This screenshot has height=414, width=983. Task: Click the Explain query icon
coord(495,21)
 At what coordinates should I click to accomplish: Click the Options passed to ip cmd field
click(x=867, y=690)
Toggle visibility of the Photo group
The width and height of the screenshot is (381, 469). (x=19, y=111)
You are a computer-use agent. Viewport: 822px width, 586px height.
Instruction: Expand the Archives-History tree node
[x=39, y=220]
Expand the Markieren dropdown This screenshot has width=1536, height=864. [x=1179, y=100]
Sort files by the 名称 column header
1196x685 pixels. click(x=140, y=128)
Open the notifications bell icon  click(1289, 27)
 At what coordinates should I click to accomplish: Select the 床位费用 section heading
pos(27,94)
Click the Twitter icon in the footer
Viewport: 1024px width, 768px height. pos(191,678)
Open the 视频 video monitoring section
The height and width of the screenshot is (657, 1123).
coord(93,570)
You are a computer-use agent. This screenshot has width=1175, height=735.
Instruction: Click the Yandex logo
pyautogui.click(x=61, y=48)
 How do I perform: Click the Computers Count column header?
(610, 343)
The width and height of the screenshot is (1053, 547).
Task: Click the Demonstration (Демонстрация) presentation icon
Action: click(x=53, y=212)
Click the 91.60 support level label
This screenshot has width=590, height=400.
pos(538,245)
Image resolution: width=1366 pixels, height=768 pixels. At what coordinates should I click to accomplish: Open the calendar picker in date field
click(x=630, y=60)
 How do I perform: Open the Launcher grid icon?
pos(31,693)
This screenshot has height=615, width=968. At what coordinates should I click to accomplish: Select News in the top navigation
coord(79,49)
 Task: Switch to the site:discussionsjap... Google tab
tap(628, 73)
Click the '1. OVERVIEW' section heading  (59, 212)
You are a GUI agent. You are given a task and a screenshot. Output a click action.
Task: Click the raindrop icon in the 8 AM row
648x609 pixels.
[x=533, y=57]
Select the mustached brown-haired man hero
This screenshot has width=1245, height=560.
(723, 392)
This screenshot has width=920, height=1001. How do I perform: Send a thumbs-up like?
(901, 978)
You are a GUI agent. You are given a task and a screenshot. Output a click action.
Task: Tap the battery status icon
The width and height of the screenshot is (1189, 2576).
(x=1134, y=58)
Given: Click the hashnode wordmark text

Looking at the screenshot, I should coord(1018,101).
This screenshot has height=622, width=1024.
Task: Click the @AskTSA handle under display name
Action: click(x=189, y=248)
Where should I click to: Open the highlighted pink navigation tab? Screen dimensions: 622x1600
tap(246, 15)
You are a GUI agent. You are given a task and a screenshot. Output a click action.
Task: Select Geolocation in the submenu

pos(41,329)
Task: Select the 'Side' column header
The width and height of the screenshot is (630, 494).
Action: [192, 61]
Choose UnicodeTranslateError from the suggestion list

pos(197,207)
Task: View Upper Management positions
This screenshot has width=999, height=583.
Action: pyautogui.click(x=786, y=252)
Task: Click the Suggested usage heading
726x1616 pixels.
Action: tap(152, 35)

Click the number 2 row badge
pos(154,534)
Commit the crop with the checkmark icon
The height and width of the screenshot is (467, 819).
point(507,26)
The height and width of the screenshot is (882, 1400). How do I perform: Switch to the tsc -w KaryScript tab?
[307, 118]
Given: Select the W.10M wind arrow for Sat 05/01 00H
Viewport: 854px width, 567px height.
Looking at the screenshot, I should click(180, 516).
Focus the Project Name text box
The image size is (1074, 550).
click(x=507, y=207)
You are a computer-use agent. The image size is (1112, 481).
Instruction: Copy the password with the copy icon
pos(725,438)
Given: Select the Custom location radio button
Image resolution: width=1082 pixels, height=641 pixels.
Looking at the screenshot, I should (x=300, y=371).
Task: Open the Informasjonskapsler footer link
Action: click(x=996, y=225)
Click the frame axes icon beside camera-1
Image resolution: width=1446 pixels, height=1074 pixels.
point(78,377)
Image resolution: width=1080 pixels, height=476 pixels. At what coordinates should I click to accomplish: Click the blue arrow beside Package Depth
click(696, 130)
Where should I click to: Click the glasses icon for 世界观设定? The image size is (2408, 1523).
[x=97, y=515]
◆ ◆ ◆ ◆ ◆ ◆ ◆
_Directions for this task_
Retype every line above with nothing changed.

_Result below_
This screenshot has height=414, width=983. Task: Click the Explain query icon
coord(495,21)
 At what coordinates should I click to accomplish: Click the Options passed to ip cmd field
click(x=867, y=690)
Toggle visibility of the Photo group
The width and height of the screenshot is (381, 469). (x=19, y=111)
You are a computer-use agent. Viewport: 822px width, 586px height.
Instruction: Expand the Archives-History tree node
[x=39, y=220]
Expand the Markieren dropdown This screenshot has width=1536, height=864. [x=1179, y=100]
Sort files by the 名称 column header
1196x685 pixels. click(x=140, y=128)
Open the notifications bell icon  click(1289, 27)
 At what coordinates should I click to accomplish: Select the 床位费用 section heading
pos(27,94)
Click the Twitter icon in the footer
Viewport: 1024px width, 768px height. pos(191,678)
Open the 视频 video monitoring section
The height and width of the screenshot is (657, 1123).
coord(93,570)
You are a computer-use agent. This screenshot has width=1175, height=735.
Instruction: Click the Yandex logo
pyautogui.click(x=61, y=48)
 How do I perform: Click the Computers Count column header?
(610, 343)
The width and height of the screenshot is (1053, 547).
Task: Click the Demonstration (Демонстрация) presentation icon
Action: click(x=53, y=212)
Click the 91.60 support level label
This screenshot has width=590, height=400.
pos(538,245)
Image resolution: width=1366 pixels, height=768 pixels. At what coordinates should I click to accomplish: Open the calendar picker in date field
click(x=630, y=60)
 How do I perform: Open the Launcher grid icon?
pos(31,693)
This screenshot has height=615, width=968. At what coordinates should I click to accomplish: Select News in the top navigation
coord(79,49)
 Task: Switch to the site:discussionsjap... Google tab
tap(628, 73)
Click the '1. OVERVIEW' section heading  (59, 212)
You are a GUI agent. You are given a task and a screenshot. Output a click action.
Task: Click the raindrop icon in the 8 AM row
648x609 pixels.
[x=533, y=57]
Select the mustached brown-haired man hero
This screenshot has width=1245, height=560.
(723, 392)
This screenshot has width=920, height=1001. How do I perform: Send a thumbs-up like?
(901, 978)
You are a GUI agent. You are given a task and a screenshot. Output a click action.
Task: Tap the battery status icon
The width and height of the screenshot is (1189, 2576).
(x=1134, y=58)
Given: Click the hashnode wordmark text

Looking at the screenshot, I should coord(1018,101).
This screenshot has height=622, width=1024.
Task: Click the @AskTSA handle under display name
Action: click(x=189, y=248)
Where should I click to: Open the highlighted pink navigation tab? Screen dimensions: 622x1600
tap(246, 15)
You are a GUI agent. You are given a task and a screenshot. Output a click action.
Task: Select Geolocation in the submenu

pos(41,329)
Task: Select the 'Side' column header
The width and height of the screenshot is (630, 494).
Action: [192, 61]
Choose UnicodeTranslateError from the suggestion list

pos(197,207)
Task: View Upper Management positions
This screenshot has width=999, height=583.
Action: pyautogui.click(x=786, y=252)
Task: Click the Suggested usage heading
726x1616 pixels.
Action: tap(152, 35)

Click the number 2 row badge
pos(154,534)
Commit the crop with the checkmark icon
The height and width of the screenshot is (467, 819).
point(507,26)
The height and width of the screenshot is (882, 1400). How do I perform: Switch to the tsc -w KaryScript tab?
[307, 118]
Given: Select the W.10M wind arrow for Sat 05/01 00H
Viewport: 854px width, 567px height.
Looking at the screenshot, I should click(180, 516).
Focus the Project Name text box
The image size is (1074, 550).
click(x=507, y=207)
You are a computer-use agent. The image size is (1112, 481).
Instruction: Copy the password with the copy icon
pos(725,438)
Given: Select the Custom location radio button
Image resolution: width=1082 pixels, height=641 pixels.
Looking at the screenshot, I should (x=300, y=371).
Task: Open the Informasjonskapsler footer link
Action: click(x=996, y=225)
Click the frame axes icon beside camera-1
Image resolution: width=1446 pixels, height=1074 pixels.
point(78,377)
Image resolution: width=1080 pixels, height=476 pixels. At what coordinates should I click to accomplish: Click the blue arrow beside Package Depth
click(696, 130)
Where should I click to: Click the glasses icon for 世界观设定? The image size is (2408, 1523).
[x=97, y=515]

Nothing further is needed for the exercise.